The function isConcatenatedSubstring checks if the substring of s starting at index and of length windowLength is a valid concatenation of all the words in words. It does this by iterating over the substring and for each wordLength sized substring, it checks if the substring is present in the map, decrementing it frequency each time we encounter it. We finally check if the map is empty (all words have been visited). The time complexity is the time required to iterate over O(n - w * x) where n is the length of the input string, w is the length of single word and x is the number of words, while we doing a isConcatenatedSubstring check for each iteration which is O(w*x) leading to O((n-w*x)*w*x) time complexity. The space complexity is O(x) number of words in the worst case and O(w) since we're creating a substring so in total O(w+x).

In the approach given in the Solution section, a sliding window is used to try to find all the valid substrings in a single pass of the string s, instead of checking for one valid substring at a time as in the previous approach.

The start and end bounds of the sliding window are initialized at 0 and a variable end is used to iterate over the string s by wordLength at a time, where wordLength is the length of each word in words. For each iteration, a substring subString is extracted from s using the current value of end as the starting index and wordLength as the length.

If subString is not present in words, the entire window is reset and the process starts again from the next iteration. If subString is present in words, it is added to a hash table that is used to keep track of the words in the current window.

When the size of the current window reaches the maximum size, which is the length of the concatenation of all the words in words, it is checked if it is a valid substring. This is done by checking if the number of distinct words in the current window is equal to the number of words in words using a variable used.

If the current window is a valid substring, the start bound of the window is added to the list of results. Whether the current window is a valid substring or not, if its size has reached the maximum size, the start bound is moved to the right by wordLength. This is done by removing the word closest to the start bound from the hash table and updating used accordingly.

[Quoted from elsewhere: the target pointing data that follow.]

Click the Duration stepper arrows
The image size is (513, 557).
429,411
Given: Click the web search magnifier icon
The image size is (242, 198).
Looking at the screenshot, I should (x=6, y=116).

If at any point, a word is found in the current window that has a higher frequency in the current window than in words, it is marked as a tooManyOfAWord and the start bound is moved to the right until there valid number of that word occurrences. If the tooManyOfAWord is true in the current window, a valid substring cannot be formed.

The above process is repeated for each starting index of the sliding window, which is incremented by wordLength each time. The starting indices for the sliding window are chosen such that the concatenation of all the words in words will not overlap with a previously checked substring.

We have the same space complexity as in previous approach, but for time complexity we have O(x + n * w) since we will call the checkWindow function w times, and the complexity of it is n since it's called n/w * w = n times (w since we're creating a substring of w length and we have loop with at most n/w iterations).